_Assigned task_.
In the entries that follow, the first line to write out is the one containing "The height and", and the last is the one containing "Sort table by". Reproduce that stretch exactly, with nothing before or after it.

------ Data for this exercise

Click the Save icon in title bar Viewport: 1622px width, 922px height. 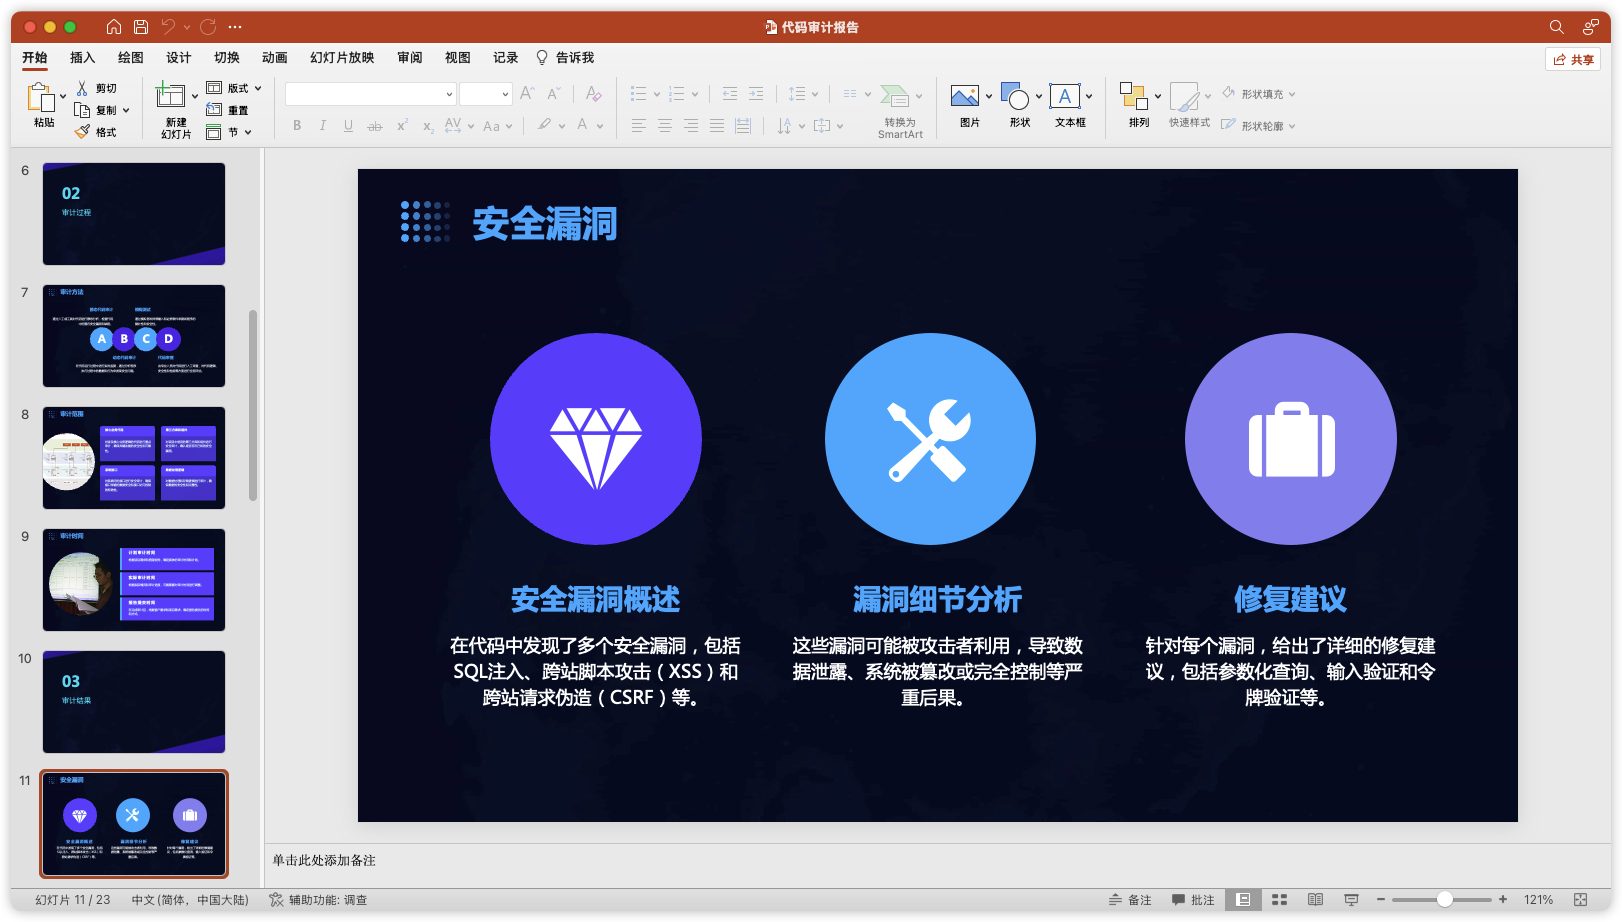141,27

------------
------ Data for this exercise

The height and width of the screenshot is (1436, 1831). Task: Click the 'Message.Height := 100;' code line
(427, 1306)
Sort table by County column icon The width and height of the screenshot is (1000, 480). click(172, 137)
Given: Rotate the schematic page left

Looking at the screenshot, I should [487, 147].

------------

_Exercise result_.
The height and width of the screenshot is (1436, 1831). Task: Click the 'Message.Height := 100;' code line
(427, 1306)
Sort table by County column icon The width and height of the screenshot is (1000, 480). click(172, 137)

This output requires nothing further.